Article

Careful Teamwork Reduces Colorectal Surgery Infections

A multidisciplinary program (called a “bundle”) that spanned the phases of perioperative care helped reduce surgical-site infections (SSIs) in patients undergoing colorectal surgery (CRS) at Duke University Hospital.

“We reduced infections through a series of initiatives across the board, so there isn’t any one thing we can point to that says, 'this is it',” says senior author Christopher R. Mantyh, MD, a colon and rectal surgeon and surgical oncologist who published findings in JAMA Surgery on August 27, 2014. “Instead, it’s the sum of the parts.”

The findings highlight the role of multidisciplinary care before, during, and after CRSs in significantly reducing SSIs among patients. A concerted effort among surgeons, anesthesiologists, clinic nurses, operating room staff, and others to use innovative practices and common-sense measures worked.

The authors evaluated an SSI bundle that was implemented at an academic medical center in 2011. They examined data that were gathered from 2008 through 2012 so that before-and-after outcomes could be assessed.
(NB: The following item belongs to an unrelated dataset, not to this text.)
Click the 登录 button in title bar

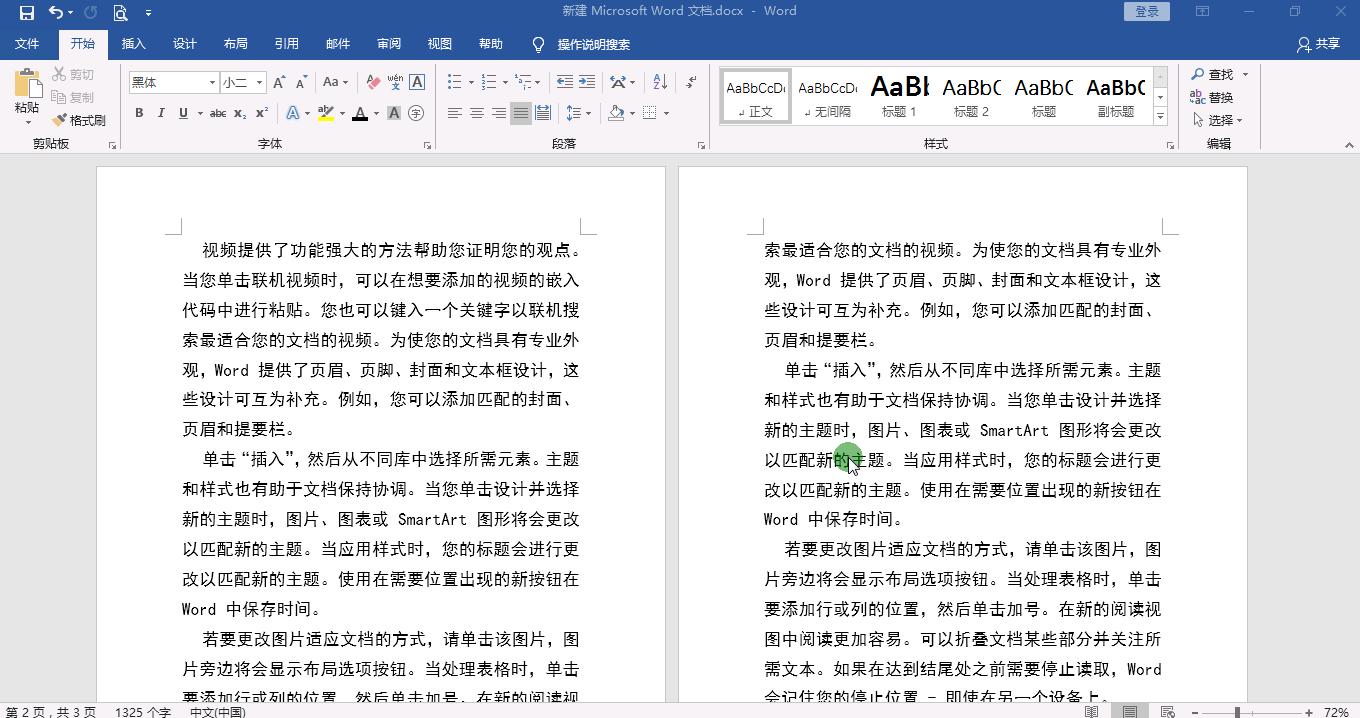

Elements of the bundle included evidence-based and common-sense measures. The study included 559 CRS cases (346 cases before and 213 after the bundle was implemented). Matched pre- and post-bundle groups each had 212 patients.

Patients received educational information, preoperative disinfecting showers, antibiotics, and wound care. A wound protector covered open incisions, and temperature and glucose readings were monitored. At wound closure, surgeons and scrub staff underwent a gown/glove change, and a dedicated wound-closure tray was used. A sterile occlusive dressing was used, and disinfectant washes continued during recovery and afterward at the patient’s home for 1 week.

The bundle was associated with a reduction in superficial SSIs (19.3% vs. 5.7%) and postoperative sepsis (8.5% vs. 2.4%). No significant differences were seen in deep SSIs, organ-space SSIs, wound disruption, length of stay, 30-day readmission, or variable direct costs.

Further study is needed to assess whether the bundle can be effective with wider application, the authors noted. During the post-bundle period, superficial SSIs were associated with a 35.5% increase in variable direct costs ($13,253 vs. $9,779) and a nearly 72% increase in length of stay (7.9 days vs. 4.6 days).

In an accompanying editorial, Ira L. Leeds, MD, MBA, and Elizabeth C. Wick, MD, of The Johns Hopkins University, Baltimore, wrote that the (Duke) Keenan et al study supports that CRS site infection “is a preventable harm with adherence to published evidence, best-practice guidelines, and culture change.”

They concluded, “These studies demonstrate ways in which the field is naturally placed to develop high-reliability organizational models that build up from patient care units rather than conventional efforts that typically come down from administrative institutional mandates.”